In honour of Zombie Day, I shall be resurrecting some posts I made on h2g2

This is Week One of Giford's Bible Study Programme.
And the graves were opened; and many bodies of the saints which slept arose, And came out of the graves after his resurrection, and went into the holy city, and appeared unto many.
Matthew 27:52-53
Length: 3/5
Controversy: 0/5
On this Easter Sunday, it seems only fitting that we turn our attention to the Biblical story of the Resurrection.
This well-witnessed mass resurection was not the only attention-grabber to accompany the death of Jesus. The curtain over the door of the Temple was torn, there was an earthquake and a strange darkness lasting three hours (Luke 23:44, Mark 15:33 and Matt 27:45,51; the longest possible natural total eclipse is 7 minutes and 31 seconds). Strangely, this unique event occuring in the middle of a major city within well-recorded history is not mentioned by any contemporary writer. Nor do any other gospels mention this invasion of zombies (Luke gives Jesus' last words at this point in the narrative, Mark says nothing at all).
We shall return to this passage later to study the exact text in more detail (with, perhaps, some surprising results). For now, I shall leave you with the (non-canonical) words of Edward Gibbon:
But how shall we excuse the supine inattention of the Pagan and philosophic world, to those evidences which were represented by the hand of Omnipotence, not to their reason, but to their senses? During the age of Christ, of his apostles, and of their first disciples, the doctrine which they preached was confirmed by innumerable prodigies. The lame walked, the blind saw, the sick were healed, the dead were raised, demons were expelled, and the laws of Nature were frequently suspended for the benefit of the church. But the sages of Greece and Rome turned aside from the awful spectacle, and, pursuing the ordinary occupations of life and study, appeared unconscious of any alterations in the moral or physical government of the world. Under the reign of Tiberius, the whole earth, or at least a celebrated province of the Roman empire, was involved in a preternatural darkness of three hours. Even this miraculous event, which ought to have excited the wonder, the curiosity, and the devotion of mankind, passed without notice in an age of science and history. It happened during the lifetime of Seneca and the elder Pliny, who must have experienced the immediate effects, or received the earliest intelligence of the prodigy.
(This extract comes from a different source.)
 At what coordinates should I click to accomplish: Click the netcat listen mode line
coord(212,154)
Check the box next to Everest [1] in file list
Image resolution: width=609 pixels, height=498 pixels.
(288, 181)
Each of these philosophers, in a laborious work, has recorded all the great phenomena of Nature, earthquakes, meteors comets, and eclipses, which his indefatigable curiosity could collect. Both the one and the other have omitted to mention the greatest phenomenon to which the mortal eye has been witness since the creation of the globe.
Decline and Fall of the Roman Empire, Vol. I, pp. 588-590
Christian Responses
The primary Biblical inerrantist responses seem to be to deny that the text means what it says; 'Jerusalem' actually means 'Heaven', 'raised' does not mean 'brought back to life', and so forth. Denying that we have any (or many) historical accounts of the period is also common.